= Aim =
Render every line of the rows below as a JSON list of strings, one string per line, leaving out blank lines.

Source records:
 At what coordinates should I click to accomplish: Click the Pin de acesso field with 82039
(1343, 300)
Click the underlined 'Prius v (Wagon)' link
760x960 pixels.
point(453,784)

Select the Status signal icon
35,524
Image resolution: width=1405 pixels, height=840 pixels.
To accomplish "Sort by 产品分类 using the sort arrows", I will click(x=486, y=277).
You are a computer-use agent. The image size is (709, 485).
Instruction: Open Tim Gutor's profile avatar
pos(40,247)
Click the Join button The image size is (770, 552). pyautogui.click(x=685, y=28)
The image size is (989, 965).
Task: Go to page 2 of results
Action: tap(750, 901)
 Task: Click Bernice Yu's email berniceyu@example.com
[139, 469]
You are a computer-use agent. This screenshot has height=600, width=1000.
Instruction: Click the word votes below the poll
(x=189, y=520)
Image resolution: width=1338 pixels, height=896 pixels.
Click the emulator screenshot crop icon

= Worked solution =
[
  " At what coordinates should I click to accomplish: Click the Pin de acesso field with 82039",
  "(1343, 300)",
  "Click the underlined 'Prius v (Wagon)' link",
  "760x960 pixels.",
  "point(453,784)",
  "Select the Status signal icon",
  "35,524",
  "Image resolution: width=1405 pixels, height=840 pixels.",
  "To accomplish \"Sort by 产品分类 using the sort arrows\", I will click(x=486, y=277).",
  "You are a computer-use agent. The image size is (709, 485).",
  "Instruction: Open Tim Gutor's profile avatar",
  "pos(40,247)",
  "Click the Join button The image size is (770, 552). pyautogui.click(x=685, y=28)",
  "The image size is (989, 965).",
  "Task: Go to page 2 of results",
  "Action: tap(750, 901)",
  " Task: Click Bernice Yu's email berniceyu@example.com",
  "[139, 469]",
  "You are a computer-use agent. This screenshot has height=600, width=1000.",
  "Instruction: Click the word votes below the poll",
  "(x=189, y=520)",
  "Image resolution: width=1338 pixels, height=896 pixels.",
  "Click the emulator screenshot crop icon"
]